Task instructions ▸ Every entry should be returned exactly. Omit none of them.

Data to use ▸

....................

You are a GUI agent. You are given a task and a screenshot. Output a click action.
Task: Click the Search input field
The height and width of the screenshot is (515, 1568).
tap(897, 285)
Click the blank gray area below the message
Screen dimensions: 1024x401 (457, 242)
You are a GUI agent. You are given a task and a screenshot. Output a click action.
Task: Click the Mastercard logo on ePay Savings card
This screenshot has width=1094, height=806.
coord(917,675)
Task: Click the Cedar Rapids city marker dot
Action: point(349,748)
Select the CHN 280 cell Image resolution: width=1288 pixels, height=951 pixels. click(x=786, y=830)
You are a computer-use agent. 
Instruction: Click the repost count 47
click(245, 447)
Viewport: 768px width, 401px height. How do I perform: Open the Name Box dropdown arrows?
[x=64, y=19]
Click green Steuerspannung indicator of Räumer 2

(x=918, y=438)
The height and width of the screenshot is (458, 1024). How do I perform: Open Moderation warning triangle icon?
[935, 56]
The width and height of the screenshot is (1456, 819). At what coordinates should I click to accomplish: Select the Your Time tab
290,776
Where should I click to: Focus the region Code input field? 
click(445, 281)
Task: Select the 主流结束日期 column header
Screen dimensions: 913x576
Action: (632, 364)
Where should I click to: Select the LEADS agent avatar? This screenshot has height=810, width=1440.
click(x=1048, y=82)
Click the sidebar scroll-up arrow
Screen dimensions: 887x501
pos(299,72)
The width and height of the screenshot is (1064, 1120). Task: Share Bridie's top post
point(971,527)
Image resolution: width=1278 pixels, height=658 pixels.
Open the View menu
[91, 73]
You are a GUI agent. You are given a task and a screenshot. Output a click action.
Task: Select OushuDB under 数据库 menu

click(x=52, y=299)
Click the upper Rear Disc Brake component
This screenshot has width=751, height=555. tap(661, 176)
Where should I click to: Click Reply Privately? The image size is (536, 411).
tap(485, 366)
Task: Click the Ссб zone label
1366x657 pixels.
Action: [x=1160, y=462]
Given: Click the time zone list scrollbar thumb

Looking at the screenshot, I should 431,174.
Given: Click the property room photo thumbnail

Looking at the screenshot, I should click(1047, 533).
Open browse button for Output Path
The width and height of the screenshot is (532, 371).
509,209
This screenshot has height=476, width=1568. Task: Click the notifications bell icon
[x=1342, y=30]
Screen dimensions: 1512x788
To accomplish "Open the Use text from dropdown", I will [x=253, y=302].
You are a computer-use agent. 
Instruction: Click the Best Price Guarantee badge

....................

Answer to this task ▸
You are a GUI agent. You are given a task and a screenshot. Output a click action.
Task: Click the Search input field
The height and width of the screenshot is (515, 1568).
tap(897, 285)
Click the blank gray area below the message
Screen dimensions: 1024x401 (457, 242)
You are a GUI agent. You are given a task and a screenshot. Output a click action.
Task: Click the Mastercard logo on ePay Savings card
This screenshot has width=1094, height=806.
coord(917,675)
Task: Click the Cedar Rapids city marker dot
Action: point(349,748)
Select the CHN 280 cell Image resolution: width=1288 pixels, height=951 pixels. click(x=786, y=830)
You are a computer-use agent. 
Instruction: Click the repost count 47
click(245, 447)
Viewport: 768px width, 401px height. How do I perform: Open the Name Box dropdown arrows?
[x=64, y=19]
Click green Steuerspannung indicator of Räumer 2

(x=918, y=438)
The height and width of the screenshot is (458, 1024). How do I perform: Open Moderation warning triangle icon?
[935, 56]
The width and height of the screenshot is (1456, 819). At what coordinates should I click to accomplish: Select the Your Time tab
290,776
Where should I click to: Focus the region Code input field? 
click(445, 281)
Task: Select the 主流结束日期 column header
Screen dimensions: 913x576
Action: (632, 364)
Where should I click to: Select the LEADS agent avatar? This screenshot has height=810, width=1440.
click(x=1048, y=82)
Click the sidebar scroll-up arrow
Screen dimensions: 887x501
pos(299,72)
The width and height of the screenshot is (1064, 1120). Task: Share Bridie's top post
point(971,527)
Image resolution: width=1278 pixels, height=658 pixels.
Open the View menu
[91, 73]
You are a GUI agent. You are given a task and a screenshot. Output a click action.
Task: Select OushuDB under 数据库 menu

click(x=52, y=299)
Click the upper Rear Disc Brake component
This screenshot has width=751, height=555. tap(661, 176)
Where should I click to: Click Reply Privately? The image size is (536, 411).
tap(485, 366)
Task: Click the Ссб zone label
1366x657 pixels.
Action: [x=1160, y=462]
Given: Click the time zone list scrollbar thumb

Looking at the screenshot, I should 431,174.
Given: Click the property room photo thumbnail

Looking at the screenshot, I should click(1047, 533).
Open browse button for Output Path
The width and height of the screenshot is (532, 371).
509,209
This screenshot has height=476, width=1568. Task: Click the notifications bell icon
[x=1342, y=30]
Screen dimensions: 1512x788
To accomplish "Open the Use text from dropdown", I will [x=253, y=302].
You are a computer-use agent. 
Instruction: Click the Best Price Guarantee badge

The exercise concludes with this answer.